Grönemeyer kritisiert Politiker bei Nationalpreis-Verleihung und fordert mehr Bürgerengagement
Juan MentzelGrönemeyer kritisiert Politiker bei Nationalpreis-Verleihung und fordert mehr Bürgerengagement
Herbert Grönemeyer ist mit dem Nationalpreis der Deutschen Nationalstiftung für sein langjähriges gesellschaftliches Engagement ausgezeichnet worden. Der 70-jährige Musiker nutzte die Gelegenheit, um Politiker für ihre mangelhafte Kommunikation in den vergangenen zwei Jahrzehnten zu kritisieren.

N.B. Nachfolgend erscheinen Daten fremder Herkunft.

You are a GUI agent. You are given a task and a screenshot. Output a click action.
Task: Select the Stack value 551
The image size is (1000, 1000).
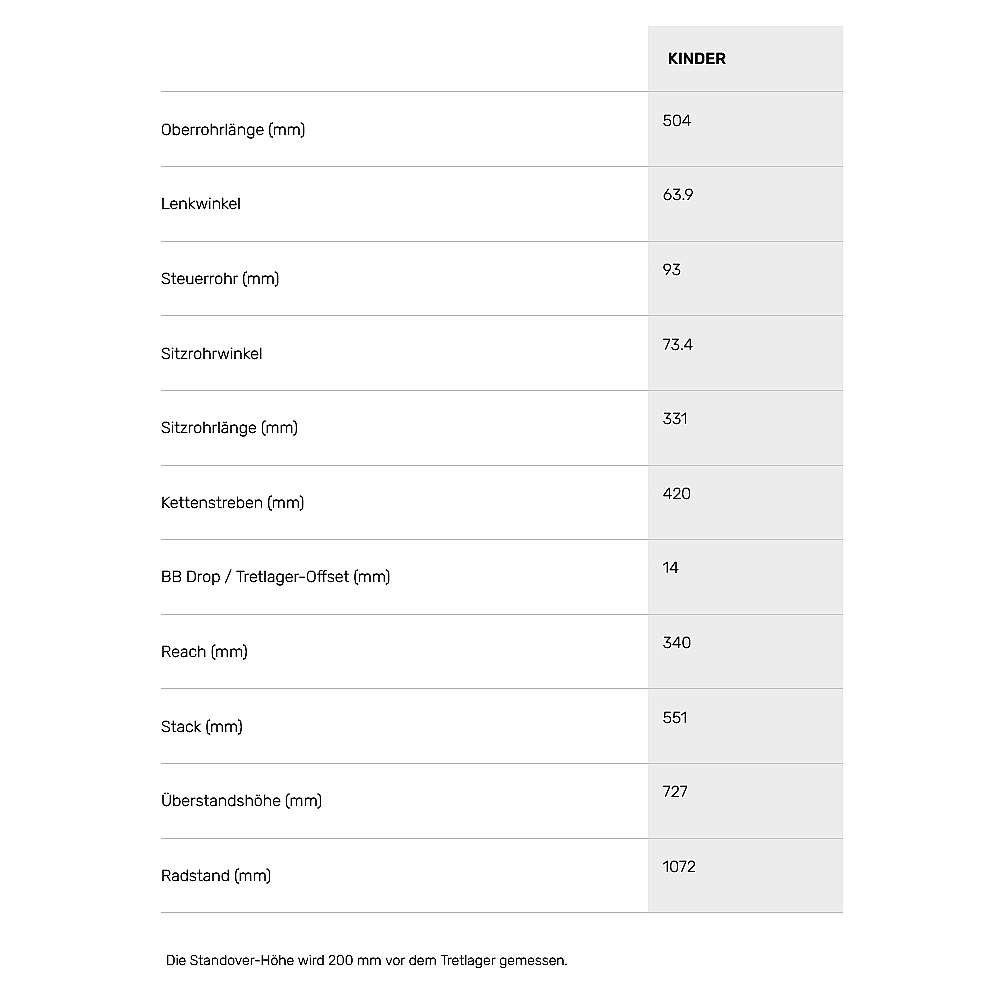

In seiner Dankesrede nahm Grönemeyer besonders die ehemalige Bundeskanzlerin Angela Merkel und den amtierenden Bundeskanzler Olaf Scholz ins Visier. Ihre Kommunikation bezeichnete er als unklar und verglich die Botschaften der Ampelkoalition mit einem chaotischen Verkehrslicht.
Gleichzeitig betonte er die Bedeutung von Optimismus und Teamarbeit. Als Beispiel nannte er die Fußballspieler Felix Nmecha und Aleksandar Pavlović, deren Zusammenarbeit auf dem Platz er lobte. Der Sänger rief die Bürger dazu auf, sich aktiver in die Gesellschaft einzubringen, und erklärte, die Zivilgesellschaft dürfe sich nicht auf väterliche oder mütterliche Autoritäten wie eine „Mutti“ oder einen „Vati“ verlassen.
Der Nationalpreis der Deutschen Nationalstiftung wird jährlich an Persönlichkeiten verliehen, die demokratische Werte stärken. Er umfasst zudem einen Förderpreis für Projekte, die den Zusammenhalt unter Jugendlichen fördern, und ist mit insgesamt 50.000 Euro dotiert.
Grönemeyers Worte spiegelten die Frustration über die politische Führung wider, während er gleichzeitig für mehr bürgerschaftliches Engagement warb. Die Auszeichnung würdigt sein gesellschaftliches Wirken sowie die Arbeit von Initiativen, die sich für Demokratie und die Einbindung junger Menschen einsetzen.